Keep it short, silly !

ES6/7 has greatly simplified the code we write as javascript developers, and using these language constructs in way that fit React patterns can make your components concise.

Use class properties for binding methods

Chances are, you’re already compiling your code with babel. Adding the stage-2 preset allows you to use class properties, that can provide an elegant way to bind this in non-lifecycle methods. This is also much cleaner than other alternatives.

Write short render functions

The render function is an entry point for your component. If the render function is growing in length even after extracting out components, consider using the ES7 getters to group together related JSX elements.

ES7 getters are lightweight, expressive and automatically bind this reference to the method.

Litmus test: Can you guess what the component renders in the time it takes to comprehend a haiku?

De-structuring and Whitespace

While not limited to react code, use of de-structuring avoids long and repetitive access chains and adds some breathing space to your component. Also, feel free to separate logical statements blocks with new lines.

Litmus test: Is your code minimal yet? … Now? … What about now?

Follow consistent naming conventions

Naming things right can be hard if you’re used to minifying code by hand. Otherwise, its just moderately tough. Intuitive naming can greatly reduce cognitive load for new developers (or the future you) and enhance code readability.

Naming your components idiomatically

A good component name is a one that conveys both visual and spacial significance of the component to it’s user.

  1. For components that are customised native DOM elements or are basically native elements on steroids, utilize the native element name as suffix. eg. DangerButton, CountryDropdown.
  2. For larger structural components, use suffixes like Card, Bar, List, Menu etc. to add spacial connotation to your component.
  3. For Page level components, use a Page suffix.

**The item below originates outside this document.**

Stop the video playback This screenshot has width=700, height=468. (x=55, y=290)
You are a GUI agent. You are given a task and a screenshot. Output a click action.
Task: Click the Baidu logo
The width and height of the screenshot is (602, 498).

Litmus test: Can you distinctly guess both — where in the page layout the component is being used, and what it looks like as soon as you see its name in your editor’s quick switcher?

Naming your props

Like component names, props are a part of the contract between the component and the user of a component. Prop names should be clear, concise and unambiguous.

  1. Boolean Props can be made clear by naming them like — is<some-state> , should<show-some-behaviour>, or show<something>.
  2. Props that represent event callbacks can be written like — on<eventSubject><eventType> . Usage of eventSubject is optional, but recommended when one needs to add some specificity.
  3. Avoid using suffixes like list, data to prop names, since they are redundant and only add noise. e.g. <ProductGallery products={...} /> instead of <ProductGallery productList={...} />

Litmus test: Can you guess both — the data type and purpose of the prop with certainty without looking up it’s definition?

Naming your event handlers

Event handlers should be named in the same format as the event prop they are being passed to — handle<eventSubject><eventType>.

However, in this case, adding a eventSubject is usually required to disambiguate handlers with similar event types.

Litmus test: Can you guess both — the element the event handler belongs to, and when it fires — just by looking at the handler?

Order your methods

Component definitions can get long and have a dozen different methods. Keeping the methods organised into sorted groups will make navigating through code much easier. These logical groups can be:

  1. Lifecycle Methods
  2. Event Handlers
  3. Helper functions
  4. Getters and Setters

While eslint-plugin-react does have a sort-comp rule, it currently does not recognise ES7 getters. The sort-class-members plugin might be a better option therefore. There’s also a codemod I wrote that can automate the sorting process for you, so you don’t have to worry about rearranging stuff from time to time.

Litmus Test: Can you predict where in a component file the method may be defined without using Go To Definition in your editor?

This list of isn’t exhaustive by any means, and a lot of other things matter too. New suggestions always appreciated!